Em algumas matérias, a adolescente de 16 anos conta que mesmo aqueles que tiraram boas notas, como 8,5 ou 9, estão sendo orientados a fazer a recuperação. Em outras, a participação, para esses, é opcional. Além disso, o cronograma de aplicação envolve dois dias que, na prática, serão de feriadão: 8 e 9 de junho.
— O segundo trimestre vai ser um pouco adiado por conta das atividades de recuperação. Por isso, mesmo quem atingiu a nota acaba sendo prejudicado, porque já estaria tendo conteúdos novos e está passando pela revisão — analisa a estudante.
Problemas estruturais
Presidente da União Gaúcha dos Estudantes Secundaristas (Uges), Anderson Farias considera positivo que sejam oferecidas mais chances para os alunos serem aprovados, mas que outras medidas seriam mais efetivas para reduzir a reprovação.
— Tem escolas, como a Ernesto Dornelles e a Protásio Alves, em que faltam professores. Para aprender, o estudante precisa ter aulas com professores, que deem as orientações para ele. Como o Novo Ensino Médio, as disciplinas estão com uma carga horária menor, então há menos tempo para o aluno aprender. Não somos contra, mas há problemas que vêm antes da recuperação do estudante — observa Anderson.
Alex Saratt, vice-presidente do Cpers, sindicato que representa os professores da rede estadual, avalia que o novo formato dos Estudos de Recuperação adequa a ferramenta, que, no início de 2023, gerou "muito desconforto e insatisfação" à categoria.
— O grande problema tem sido a sobrecarga de trabalho, as exigências cada vez mais burocratizadas, o preenchimento de uma série de planilhas que fazem com que o tempo que os professores dispõem para trabalhar seu conteúdo fique comprometido. Entendemos que a legislação prevê que os estudantes tenham estudos de recuperação e, do ponto de vista pedagógico, é correto, mas, do ponto de vista operacional, isso tem acarretado dificuldades para educadores — pontua Saratt.
O docente ressalta, ainda, que o baixo desempenho dos estudantes pode ter outras razões, para além da dificuldade de entender um conteúdo, o que pode envolver o modelo curricular, as situações de trabalho, o salário dos professores e as boas condições da escola.
— Encontramos dificuldades em todos esses aspectos, e, aí, parece que a solução para a educação deixa de ser resolver questões estruturais e estruturantes, e passa a ser a necessidade de ter um bom desempenho, para, no cansaço, se chegar a uma nota mínima. A ideia de fazer a recuperação ao longo do ano está correta, mas não pode estar desconectada da vida dos estudantes — analisa o vice-presidente do Cpers.
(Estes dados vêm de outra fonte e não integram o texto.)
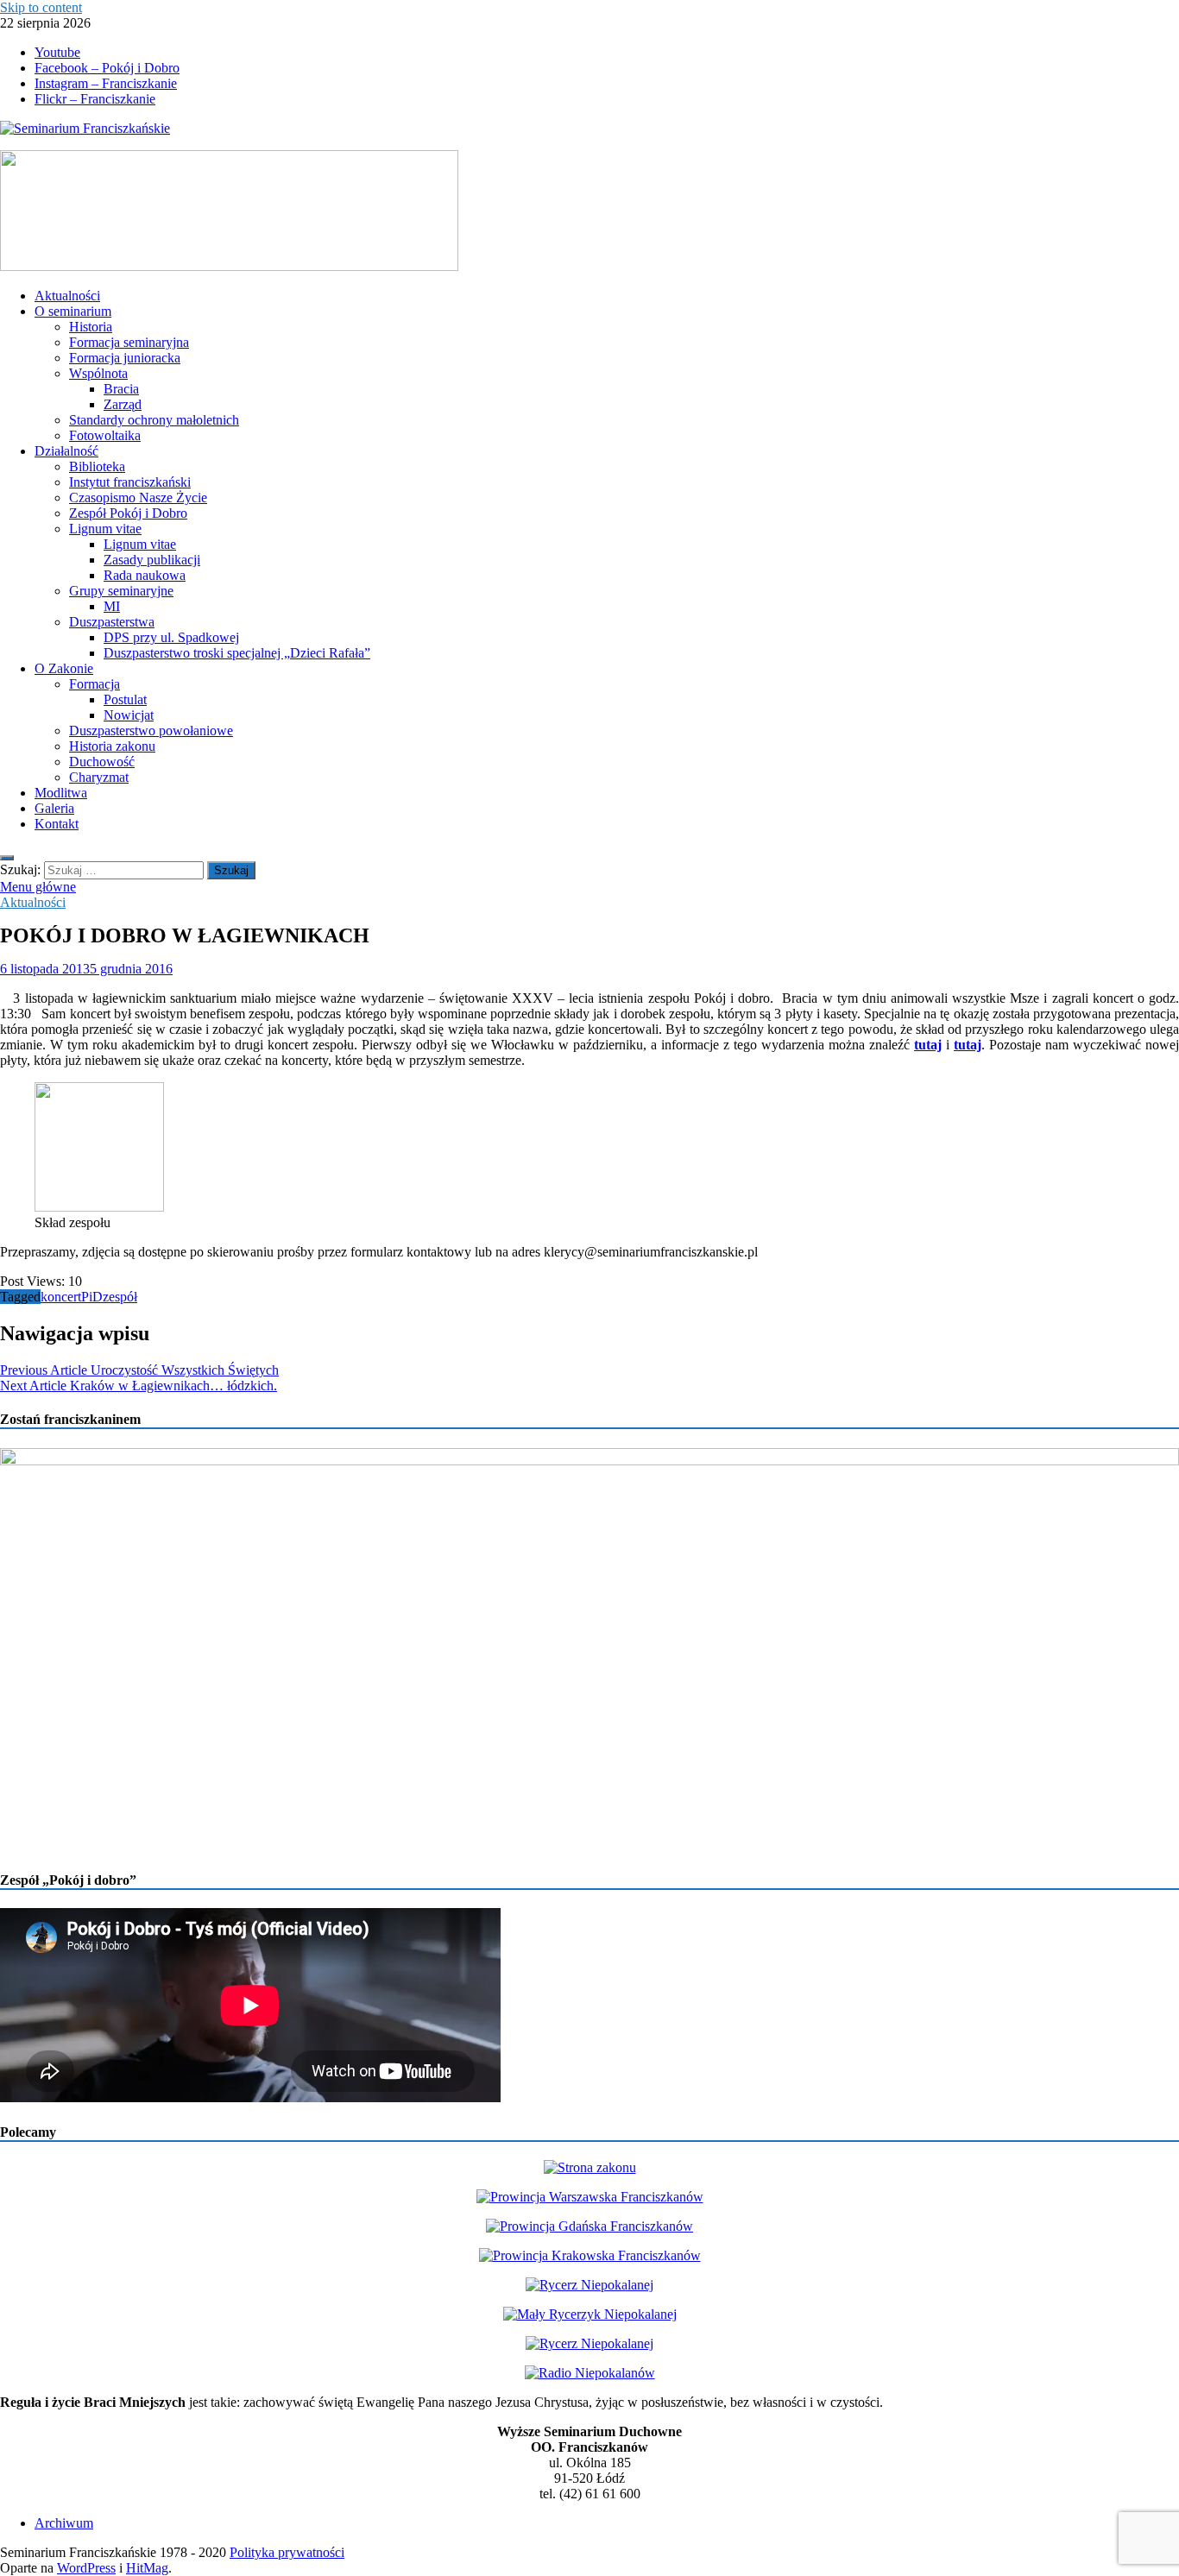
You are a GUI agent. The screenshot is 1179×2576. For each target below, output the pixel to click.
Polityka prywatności (287, 2552)
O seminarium (73, 311)
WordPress (86, 2567)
Marcelo Jerônimo, subsecretário de Desenvolvimento da Educação da Secretaria Estadual de Educação (Seduc), destaca que os Estudos de Recuperação Contínua não são uma aprovação automática do aluno, mas, sim, a oferta de novas oportunidades de aprendizagem. O objetivo é acabar com a cultura de achar que a reprovação é um problema só do próprio aluno:
— É um problema para todos nós, porque quando um estudante está com um nível muito abaixo do esperado para aquela etapa, o nível de toda a turma acaba caindo. Por isso, todos têm que estar preocupados: o aluno, o colega, o professor, o gestor e a secretaria como um todo.
No entendimento de Jerônimo, muitas das críticas à ferramenta refletem a ideia de que o aluno que reprova é incompetente.
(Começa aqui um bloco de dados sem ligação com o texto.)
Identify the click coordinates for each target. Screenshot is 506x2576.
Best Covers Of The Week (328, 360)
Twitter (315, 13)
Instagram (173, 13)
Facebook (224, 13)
— Achar que o aluno não entendeu por culpa só dele não está certo. Às vezes, o aluno não tirou uma nota ruim por falta de esforço, mas de oportunidades. Muitos estudantes, na pandemia, tiveram dificuldade de acessar os conteúdos, ou moravam em ambientes familiares impróprios para estudar, ou tinham uma baixa autoestima para se desenvolverem. O olhar precisa ser mais amplo do que só para o cognitivo — afirma o subsecretário.
As atividades dos Estudos de Recuperação, que envolvem revisão dos conteúdos e realização de novas avaliações, ocorrerão em três períodos: de 1º a 9 de junho, de 4 a 15 de setembro e de 7 a 15 de dezembro.